Hi Jun,
I copy pasted this mail from the archive, as I somehow didn't receive it per
mail. I will sill make some comments in line,
hopefully you can find them quick enough, my apologies.
To make things more clear, you should also know, that all messages in our kafka
setup have a common way to access their timestamp already (its encoded in the
value the same way always)
Sometimes this is a logical time (eg same timestamp accross many different
topics / partitions), say PHP request start time or the like. So kafkas
internal timestamps are not really attractive
for us anyways currently.
I hope I can make a point and not waste your time.
Best Jan,
hopefully everything makes sense
--------
Jan,
Currently, there is no switch to disable the time based index.
There are quite a few use cases of time based index.

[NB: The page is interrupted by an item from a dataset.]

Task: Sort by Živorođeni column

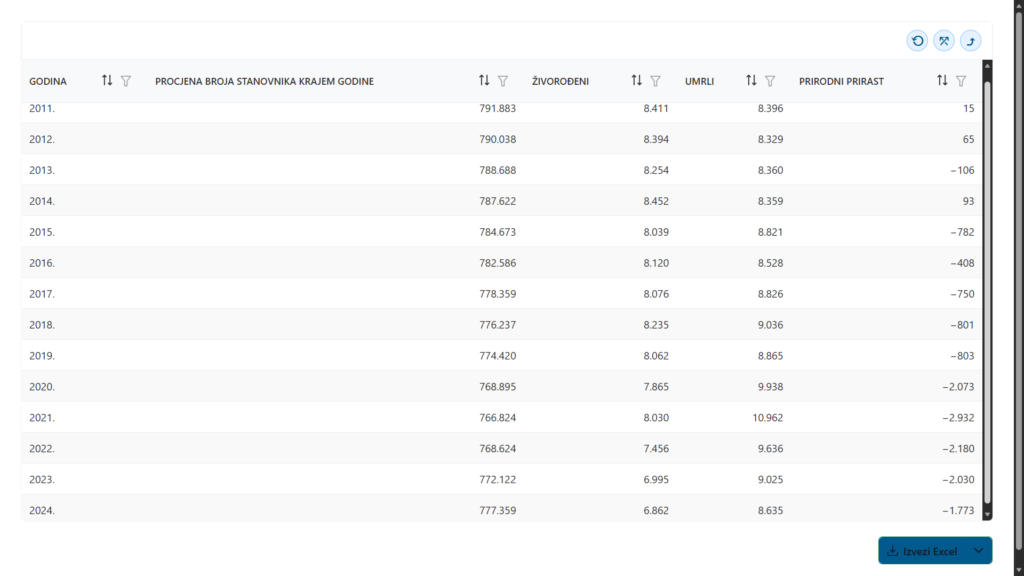Action: click(636, 81)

1. From KIP-33's wiki, it allows us to do time-based retention accurately.
Before KIP-33, the time-based retention is based on the last modified time
of each log segment. The main issue is that last modified time can change
over time. For example, if a broker loses storage and has to re-replicate
all data, those re-replicated segments will be retained much longer since
their last modified time is more recent. Having a time-based index allows
us to retain segments based on the message time, not the last modified
time. This can also benefit KIP-71, where we want to combine time-based
retention and compaction.
/If your sparse on discspace, one could try to get by that with retention.bytes/
or, as we did, ssh into the box and rm it, which worked quite good when no one
reads it.
Chuckles a little when its read but readers usually do an auto.offset.reset
(they are to slow any ways if they reading the last segments hrhr).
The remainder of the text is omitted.